C’est un petit point de friction effectivement qu’on peut avoir avec les gens qui font le boulot
sur le terrain. Ou même par exemple des gens de Pôle Emploi, c’est une structure nationale
très jacobine et eux ils sont très porteurs de valeurs jacobines ; alors que dans les
départements on est plus dans la décentralisation. Déjà, en fait la décentralisation avait
introduit ça, c'est-à-dire que d’un département à l’autre on pouvait traiter différemment.
C’était déjà une première source d’inéquité mais qui était liée à un choix qui était de
décentraliser, donc d’adapter les politiques aux situations locales. Je trouve ça plutôt positif
personnellement. Mais déjà, il y avait un premier moment où il y avait des frictions sur le
terrain. J’avais rencontré personnellement à la fois les travailleurs sociaux du Conseil Général
et ceux de Pôle Emploi puisque j’ai travaillé dans les deux structures, donc j’ai bien vu les
deux manières de penser ; et j’ai rencontré ça des deux côtés. L’expérimentation introduit une
139
nouvelle couche d’inéquité. Mais moi ça ne me pose pas problème personnellement puisque
je m’approprie très bien cette idée qu’on est là pour expérimenter quelque chose qui va
permettre d’améliorer le dispositif dans son ensemble, et c’est l’intérêt général qui va être
servi au bout du compte.

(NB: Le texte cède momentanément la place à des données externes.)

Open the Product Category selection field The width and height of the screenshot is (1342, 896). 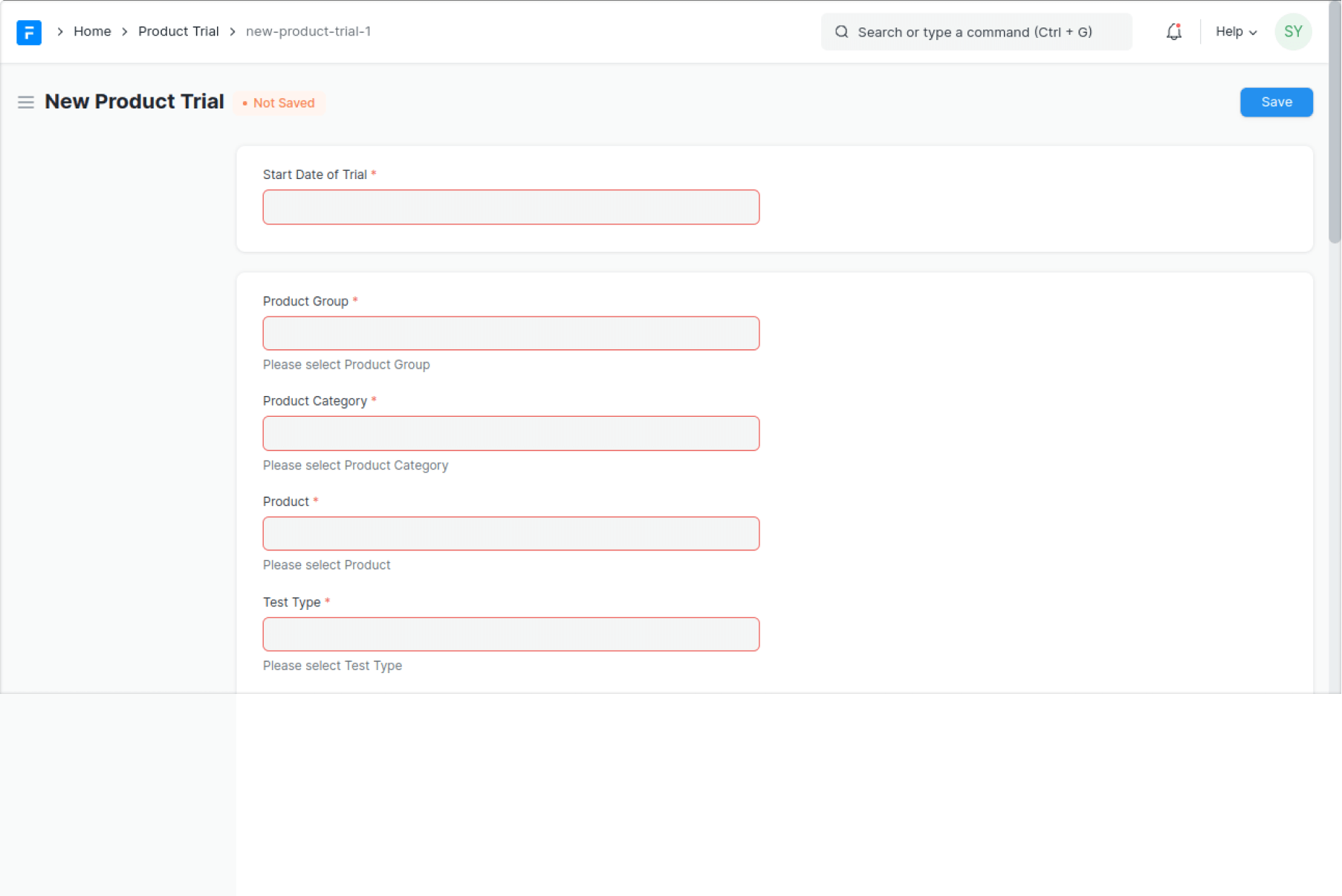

Mais c’est vrai que ça crée des frictions.
- Mme Vaugelade : De toutes façons, il faudra qu’on arrive à comprendre que les choses ne
peuvent pas être les mêmes partout en France, parce qu’on se rend bien compte qu’il y a des
expériences de méthodes de travail qui sont importantes et qui sont différentes. On a des
relations différentes avec les tissus économiques ou pas. C’est vrai que nous ici la chance
qu’on a eue, c’est que, bien que, n’ayant pas la compétence économique, on a toujours gardé
un lien fort avec le monde de l’entreprise. Le président a toujours pensé que de toutes les
manières, on ne pouvait pas parler d’insertion et d’emploi sans parler avec les entreprises. Ça
fait des années et des années qu’on travaille avec des entreprises, qu’on les a aidées à se
structurer, qu’on a aidé à avoir une plateforme qui les regroupe et avoir un dialogue social et
citoyen avec elles. Du coup, c’est un terroir ça. Donc quand une loi arrive, forcément elle va
être appliquée de façon différente ici où on a déjà semé, d’un endroit où le Conseil Général
s’est beaucoup plus orienté sur une politique purement sociale et non pas d’insertion
économique et qui n’a donc pas de lien direct avec les entreprises. C’est vrai que ça c’est de la
volonté politique. Dans le RMI, il y avait le « I » d’insertion qui demandait à ce qu’on ait
20% du budget du RMI sur des actions d’insertion, cela a été abrogé. Donc on n’avait plus
besoin de faire l’insertion dans les départements, nous on l’a maintenue voire renforcée. Donc
on n’a jamais lâché l’insertion par l’économie, on n’a jamais lâché les entreprises. C’est pour
ça que notre vision du RSA est telle. C’est pour ça qu’on a aussi fait modifier la loi pour faire
en sorte qu’il y ait à tout prix des éléments qui stimulent l’employeur à augmenter son nombre
d’heures. C’est fondamental et ça n’aurait jamais été dans la loi si on n’avait pas expérimenté.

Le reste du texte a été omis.